Ancora oggi, nel film di cui tutti parlano, un dirigente Mattel dice che purtroppo Barbie Proust non ha avuto gran successo, così come Steve Carrell in “Little Miss Sunshine” definiva Marcel “uno sfigato di prima categoria, che non ha lavorato un giorno in vita sua” e Robert De Niro, interrogato in “C’era una volta in America” su cos’avesse fatto per trentacinque anni, li riduceva a un “Mi sono coricato di buonora”. Simile al polo di un magnete che attrae quello opposto, Proust sembra trovarsi a proprio agio fra i lanzichenecchi, e l’articolo di Elkann non avrebbe avuto la stessa eco se il libro fosse stato di Stendhal o di Balzac: troppo etereo l’uno, troppo terragno l’altro. A nessuno di loro avrebbe dedicato un intero spettacolo il rapper francese Oxmo Puccino (che magari i ragazzacci sul treno ascoltano pure) poiché rapito dal ritmo, dalla scansione delle frasi leggendo ad alta voce la “Recherche”.

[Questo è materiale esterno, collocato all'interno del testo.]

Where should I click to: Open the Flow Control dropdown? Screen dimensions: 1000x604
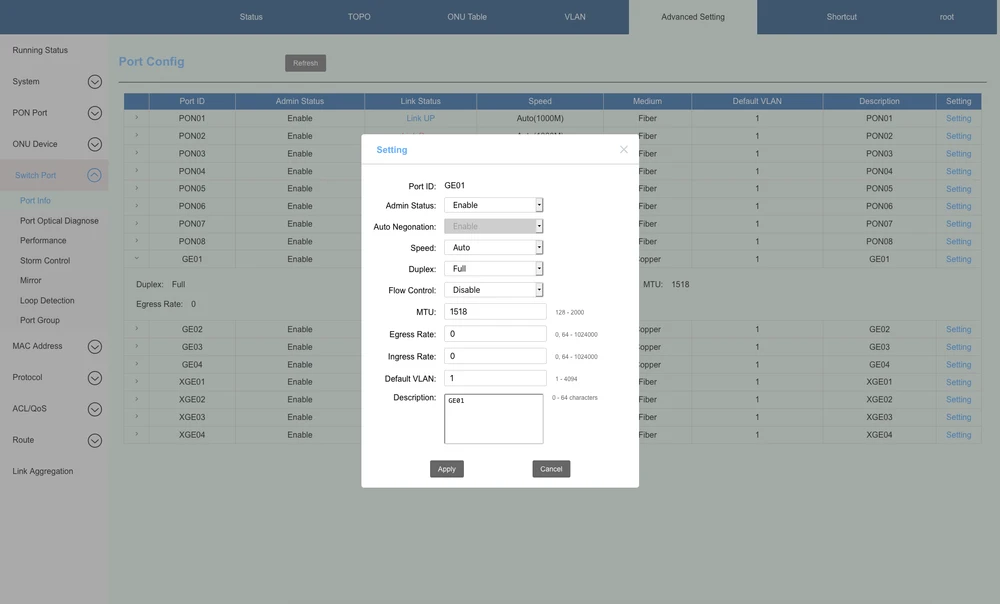pos(493,290)
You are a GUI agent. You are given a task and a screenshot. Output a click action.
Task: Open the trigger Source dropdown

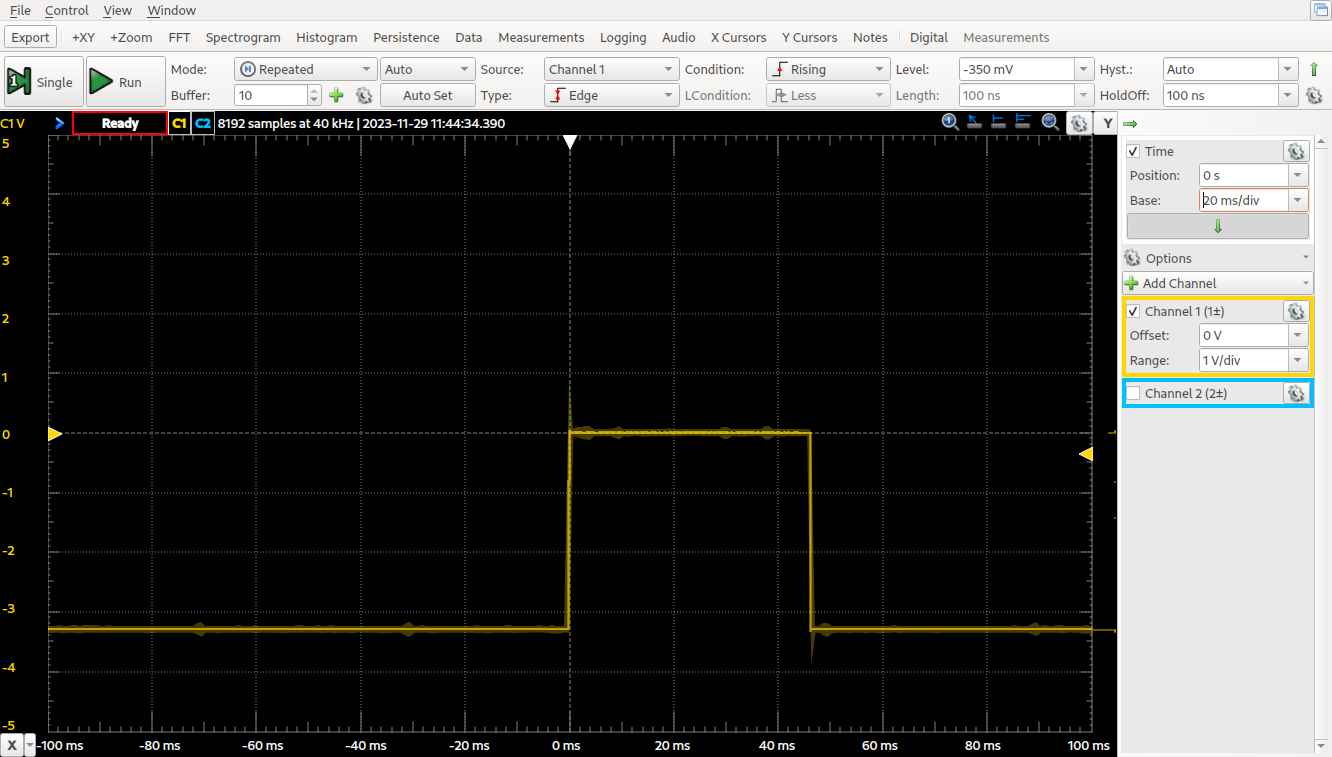(611, 69)
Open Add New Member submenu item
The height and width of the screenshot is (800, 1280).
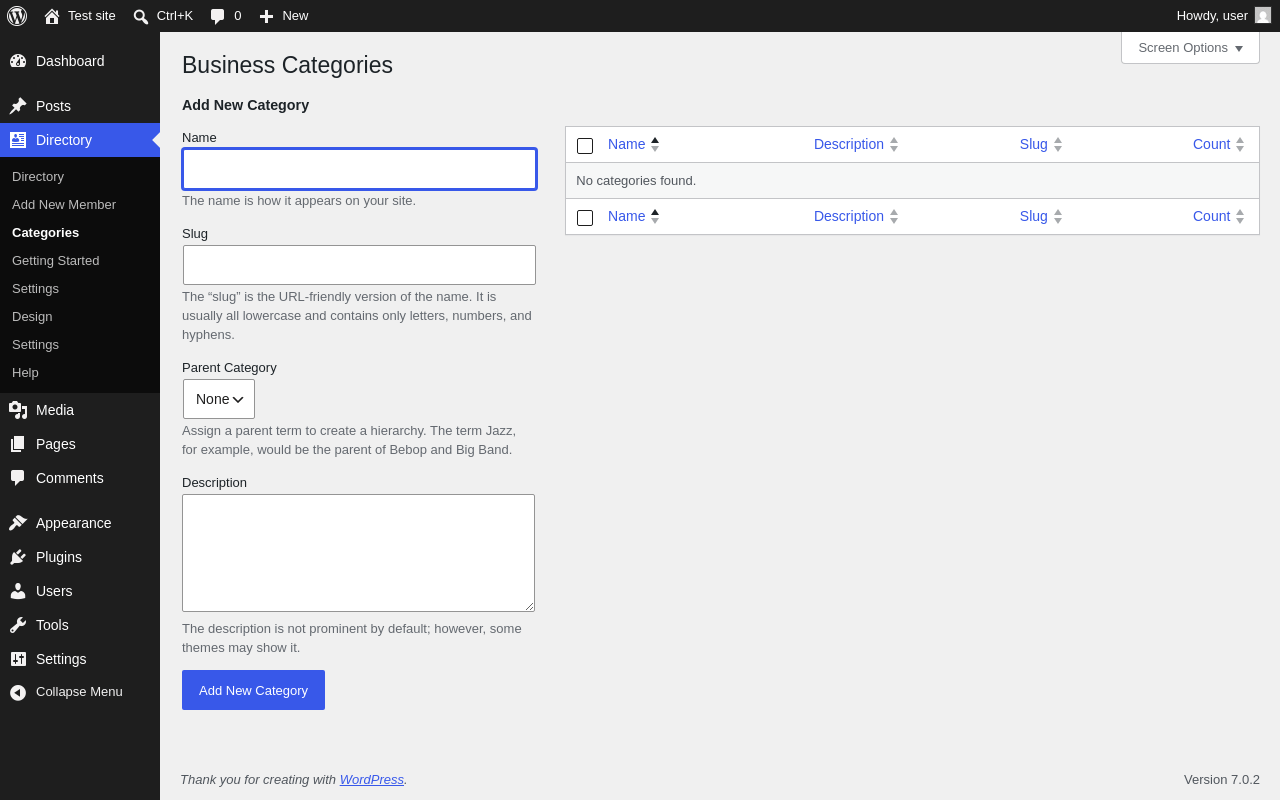pyautogui.click(x=64, y=205)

La Bonne Maman, una specie di Mulino Bianco d’Oltralpe, cavalca Proust nelle pubblicità delle madeleine al burro; l’editore Denoël gli ha dedicato un “Proustografo” che lo converte in numeri e grafici per chi non ha sbatti di leggere; un ristorante ha intitolato, con facile calembour fonetico, “Marcel Prout” un piatto a base di fagioli e, giusto l’altro giorno, i dieci pensieri più profondi di Proust sono finiti su un numero di Vogue da consumarsi in spiaggia. Mancava quello sul “meraviglioso miracolo della lettura, comunicazione in seno alla solitudine”, che proviene da una nota alla sua traduzione di Ruskin e che avrebbe fatto comodo a Elkann (la solitudine, intendo, per leggere in santa pace).

Sorprende soprattutto che questi, come Proust, sia stato a torto accusato di classismo, quando invece il suo articolo dimostra il contrario: che cioè perfino sull’ultima ridotta della divisione in classi, il treno, non vige distinzione fra lanzichenecco e hidalgo, ormai mescolati in un tutto indistinto. Esattamente ciò che Proust aveva raccontato cent’anni fa, mostrando madame Verdurin che riceve il titolo di duchessa di Guermantes; bastava arrivare all’ultimo volume.